27 March 2007

Giving money to beggars

When I say that I could never draw social security however hard up I was, because I had been left without any usable qualifications, I mean not merely hard up relative to the cost of remaining physically alive, but hard up relative to the cost of providing myself with the equivalent of a residential college (hotel) environment and the secretarial and other facilities that might have been provided by the sort of academic career which I should have been having, as well as a Professorial salary.

I felt very hard up indeed, and saved money very hard out of my miserable pittance of a salary at the Society for Psychical Research, although it looked as though it would take thousands of years to reach a level of capital at which I could provide myself with the circumstances I needed to have; unless something completely improbable and unpredictable happened in my favour.
I certainly found it very grim to be in such a situation; I could never have believed that anything so terrible could happen to me, nor that if it did, there would be absolutely nobody who would give me any help in remedying my position. Nevertheless I went on giving money to beggars, in order to remember the higher level perspective and not feel totally shut in to an ostensibly hopeless imprisonment in the ‘normal’ world.

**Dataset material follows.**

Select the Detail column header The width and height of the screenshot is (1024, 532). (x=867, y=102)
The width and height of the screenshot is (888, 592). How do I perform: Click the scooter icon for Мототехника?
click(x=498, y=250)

I remember one time when Sir George was visiting me in Oxford where I was doing a post-graduate degree which I hoped would provide me with a way of re-accessing an academic career. In the event it did not, because there was nobody who did not want me to be kept down and out, including my own supervisor, Professor Price, who was under the influence of two sources of hostility against me, the Principal of Somerville and Rosalind Heywood at the SPR.
However, while doing this thesis I was in lodgings near Somerville and Sir George and two other Somervillians were in the room with me. A beggar knocked at the door and asked for money. I got everyone to turn out their loose cash and see what they felt able to contribute. Sir George produced a note, but rather disapprovingly. Admittedly he was having to survive on a totally inadequate pension, so he might just have said he was needing it too badly himself, but what he said was, ‘You shouldn’t give him so much. He will only get drunk on it.’

‘That is entirely beside the point,’ I said. I might have added, but didn’t, ‘Money is what he asked for, so that is what he shall have, and what he does with it is nobody’s business but his own.’

Then I went back to the front door to give him the collection.